Stored data:

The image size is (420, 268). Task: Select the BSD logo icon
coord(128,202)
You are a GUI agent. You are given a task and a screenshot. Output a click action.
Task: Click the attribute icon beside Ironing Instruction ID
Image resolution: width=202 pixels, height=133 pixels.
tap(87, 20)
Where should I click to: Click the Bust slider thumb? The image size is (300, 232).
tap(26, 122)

### [Task objective]
Your task is to print all of the records exactly.

### [Result for this task]
The image size is (420, 268). Task: Select the BSD logo icon
coord(128,202)
You are a GUI agent. You are given a task and a screenshot. Output a click action.
Task: Click the attribute icon beside Ironing Instruction ID
Image resolution: width=202 pixels, height=133 pixels.
tap(87, 20)
Where should I click to: Click the Bust slider thumb? The image size is (300, 232).
tap(26, 122)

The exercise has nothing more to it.